**FRAGMENTO DEL TEXTO:**
-=-=-=-=-

Sin embargo, al líder del Frente Sandinista de Liberación Nacional (FSLN) apenas le quedan aliados dentro de sus antiguos camaradas. Como en esas novelas de dictadores que salpicaron la literatura hispanoamericana del siglo XX, Ortega vive aislado y encerrado en un mundo distante de la realidad nicaragüense, donde lo mantiene en pie un solo objetivo: controlar a toda costa el país.

Para lograrlo, cuenta por el momento con el Ejército, la Policía y las tropas de choque de la que echan mano todos los regímenes autoritarios. En Cuba esas turbas, aupadas por la temida Seguridad del Estado, orquestan los llamados actos de repudio contra disidentes; en Venezuela son los motorizados los que siembran el miedo y en Nicaragua las hordas orteguistas han causado decenas de muertes en los últimos días.

Esta semana, la Asociación Nicaragüense Pro Derechos Humanos (ANPDH) informó de que al menos 285 personas han fallecido a manos de grupos armados del Gobierno en el país centroamericano desde que el 18 de abril comenzaron las protestas, unos asesinatos que, en lugar de paralizar a los manifestantes, han encendido los ánimos y le han dado al proceso un martirologio inspirador.

-=-=-=-=-

**EJERCICIOS:**
• a. Según el fragmento sobre Nicaragua, ¿cuántas personas han muerto a manos de grupos armados del Gobierno desde el 18 de abril, de acuerdo con la ANPDH?
• b. Extrae sin cambios del fragmento sobre Nicaragua el pasaje que empieza en las palabras que contienen "Sin embargo, al" y termina después de "los últimos días.".
• c. Explica en una a tres oraciones qué efecto han tenido sobre las protestas los asesinatos descritos en el fragmento sobre Nicaragua.

**DATOS PROPORCIONADOS:**
-=-=-=-=-

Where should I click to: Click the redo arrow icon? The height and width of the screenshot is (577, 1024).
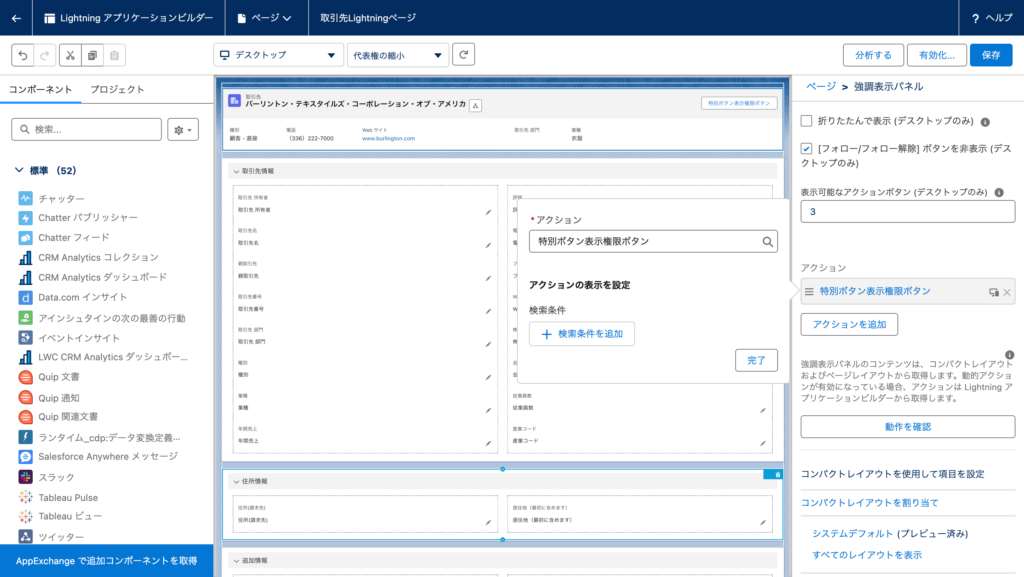click(45, 55)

-=-=-=-=-

**RESPUESTAS DEL EJERCICIO:**
• a. Al menos 285 personas.

• b.
Sin embargo, al líder del Frente Sandinista de Liberación Nacional (FSLN) apenas le quedan aliados dentro de sus antiguos camaradas. Como en esas novelas de dictadores que salpicaron la literatura hispanoamericana del siglo XX, Ortega vive aislado y encerrado en un mundo distante de la realidad nicaragüense, donde lo mantiene en pie un solo objetivo: controlar a toda costa el país.

Para lograrlo, cuenta por el momento con el Ejército, la Policía y las tropas de choque de la que echan mano todos los regímenes autoritarios. En Cuba esas turbas, aupadas por la temida Seguridad del Estado, orquestan los llamados actos de repudio contra disidentes; en Venezuela son los motorizados los que siembran el miedo y en Nicaragua las hordas orteguistas han causado decenas de muertes en los últimos días.

• c. En lugar de paralizar a los manifestantes, los asesinatos han encendido los ánimos. Además, han dado al proceso un martirologio inspirador.